American investigators questioning Barzan are likely to focus on Saddam's slush fund. The Allies will want to ensure it is used to pay for rebuilding Iraq rather than for destabilising the country or even launching revenge attacks on the US or Britain.

Barzan used his position as Iraq's ambassador to the United Nations in Geneva between 1989 and 1998 to set up a secret network of assets estimated to be worth anywhere between $2bn (£1.27bn) and $40bn (£26bn). These assets ranged from shares in holding firms based in Panama to clandestinely placed stakes in legitimate businesses, such as the giant French media empire Hachette. For more than a decade Barzan siphoned off an estimated 5 per cent of Iraq's vast oil wealth. When sanctions were imposed he is believed to have used a foreign exchange scam to fiddle the UN oil-for-food programme.

Barzan's information on the funds could be all the more vital because of the destruction of key documents first by fleeing members of the regime and then by looters. Experts on Iraq say even senior officials in the country's oil industry and central bank were kept in ignorance of how much revenue was coming into Iraq, or how it was spent. But the former president is thought to have used his secret overseas assets to build palaces, acquire weapons and buy the loyalty of his elite forces.

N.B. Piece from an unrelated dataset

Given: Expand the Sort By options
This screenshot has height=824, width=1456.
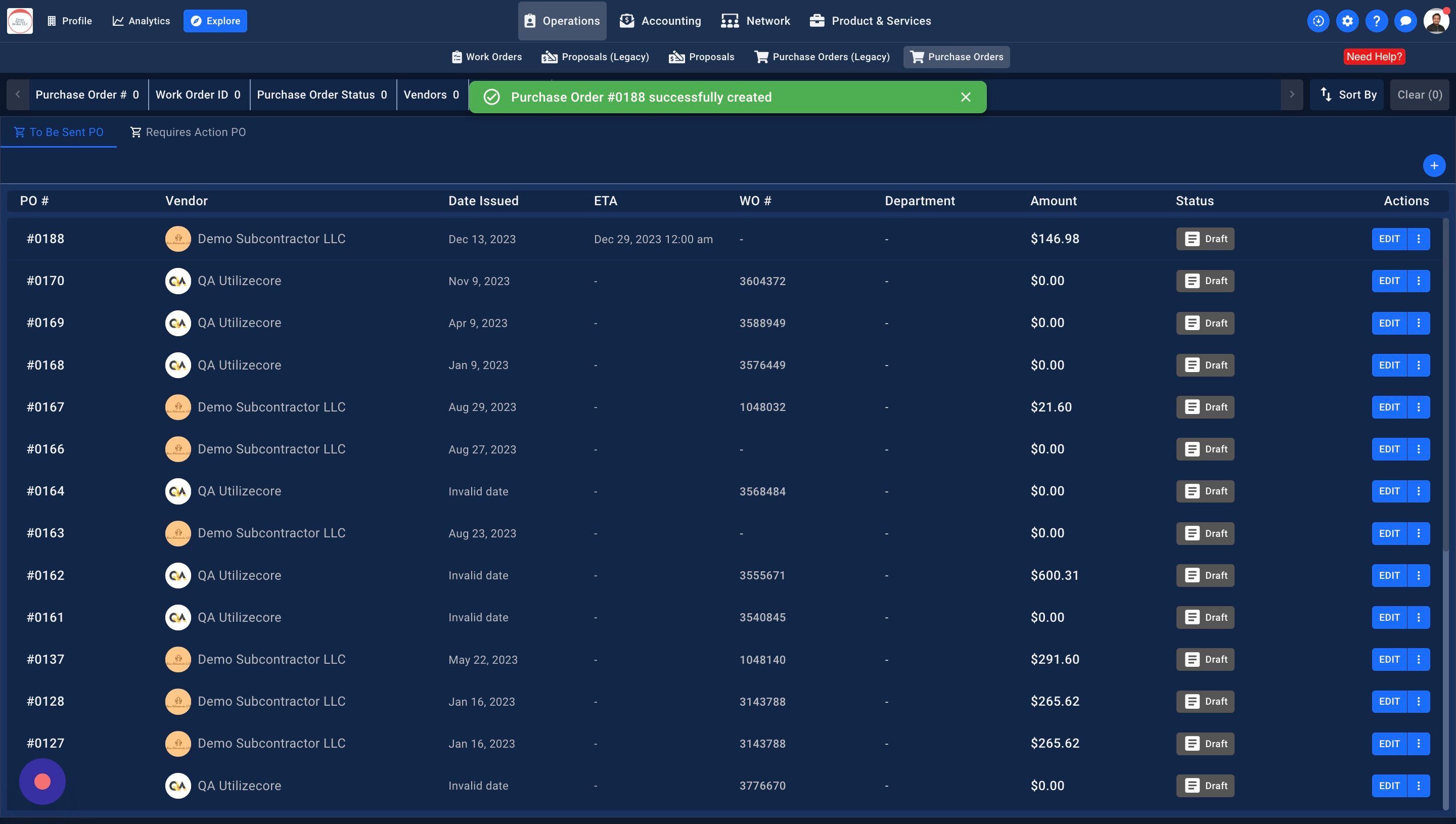Looking at the screenshot, I should [x=1348, y=95].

Money was first siphoned from Iraq's oil revenues during the 1973 oil crisis – six years before Saddam became president – when the ruling Baath party established a "fighting fund". It was originally intended to be a political insurance policy to fund a comeback if it was ever ousted. Even after sanctions were imposed in 1990, Saddam managed to make money by oil smuggling, which is estimated by some experts to have brought in $2bn a year since 1997.

Toby Dodge, an Iraq expert at Warwick University, told The Christian Science Monitor: "If it stays as a fighting fund and the Baathists remain a fighting group, then it could be massively destabilising. But my own hunch is it will turn into a very rich retirement fund for any of the family who manage to get out."

"Recovering Saddam Hussein's hidden assets would be very, very difficult, if not impossible ... unless Barzan goes turncoat. There's a huge amount of money sitting somewhere and it's up for grabs."